▶ **STATED GOAL**
Please reproduce the whole listing below word for word, from its first line to its last.

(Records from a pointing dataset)
****

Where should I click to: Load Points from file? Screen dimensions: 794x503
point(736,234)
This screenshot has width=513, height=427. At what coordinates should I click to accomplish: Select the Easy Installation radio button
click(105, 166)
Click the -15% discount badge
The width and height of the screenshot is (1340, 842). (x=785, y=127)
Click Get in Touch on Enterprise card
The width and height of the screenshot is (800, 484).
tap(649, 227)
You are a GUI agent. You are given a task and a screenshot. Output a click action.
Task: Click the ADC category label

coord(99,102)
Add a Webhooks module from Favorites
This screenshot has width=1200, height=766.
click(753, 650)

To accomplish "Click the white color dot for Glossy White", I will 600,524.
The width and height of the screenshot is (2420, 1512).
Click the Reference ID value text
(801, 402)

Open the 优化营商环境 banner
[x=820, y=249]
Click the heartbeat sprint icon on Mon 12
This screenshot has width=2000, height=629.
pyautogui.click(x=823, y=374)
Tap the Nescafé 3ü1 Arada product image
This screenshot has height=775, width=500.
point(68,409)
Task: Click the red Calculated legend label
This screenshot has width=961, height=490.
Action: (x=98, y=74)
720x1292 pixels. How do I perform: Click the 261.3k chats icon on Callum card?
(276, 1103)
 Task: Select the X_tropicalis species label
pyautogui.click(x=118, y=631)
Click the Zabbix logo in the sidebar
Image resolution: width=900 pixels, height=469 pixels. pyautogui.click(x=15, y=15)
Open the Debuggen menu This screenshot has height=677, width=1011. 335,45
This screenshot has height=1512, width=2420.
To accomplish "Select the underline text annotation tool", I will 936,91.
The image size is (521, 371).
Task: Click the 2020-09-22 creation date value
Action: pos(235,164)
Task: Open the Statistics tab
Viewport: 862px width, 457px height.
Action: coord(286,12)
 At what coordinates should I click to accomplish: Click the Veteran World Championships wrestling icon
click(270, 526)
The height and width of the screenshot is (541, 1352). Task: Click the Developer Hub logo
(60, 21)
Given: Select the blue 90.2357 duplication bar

****

▶ **ANSWER TO THE EXERCISE**
Where should I click to: Load Points from file? Screen dimensions: 794x503
point(736,234)
This screenshot has width=513, height=427. At what coordinates should I click to accomplish: Select the Easy Installation radio button
click(105, 166)
Click the -15% discount badge
The width and height of the screenshot is (1340, 842). (x=785, y=127)
Click Get in Touch on Enterprise card
The width and height of the screenshot is (800, 484).
tap(649, 227)
You are a GUI agent. You are given a task and a screenshot. Output a click action.
Task: Click the ADC category label

coord(99,102)
Add a Webhooks module from Favorites
This screenshot has width=1200, height=766.
click(753, 650)

To accomplish "Click the white color dot for Glossy White", I will 600,524.
The width and height of the screenshot is (2420, 1512).
Click the Reference ID value text
(801, 402)

Open the 优化营商环境 banner
[x=820, y=249]
Click the heartbeat sprint icon on Mon 12
This screenshot has width=2000, height=629.
pyautogui.click(x=823, y=374)
Tap the Nescafé 3ü1 Arada product image
This screenshot has height=775, width=500.
point(68,409)
Task: Click the red Calculated legend label
This screenshot has width=961, height=490.
Action: (x=98, y=74)
720x1292 pixels. How do I perform: Click the 261.3k chats icon on Callum card?
(276, 1103)
 Task: Select the X_tropicalis species label
pyautogui.click(x=118, y=631)
Click the Zabbix logo in the sidebar
Image resolution: width=900 pixels, height=469 pixels. pyautogui.click(x=15, y=15)
Open the Debuggen menu This screenshot has height=677, width=1011. 335,45
This screenshot has height=1512, width=2420.
To accomplish "Select the underline text annotation tool", I will 936,91.
The image size is (521, 371).
Task: Click the 2020-09-22 creation date value
Action: pos(235,164)
Task: Open the Statistics tab
Viewport: 862px width, 457px height.
Action: coord(286,12)
 At what coordinates should I click to accomplish: Click the Veteran World Championships wrestling icon
click(270, 526)
The height and width of the screenshot is (541, 1352). Task: Click the Developer Hub logo
(60, 21)
Given: Select the blue 90.2357 duplication bar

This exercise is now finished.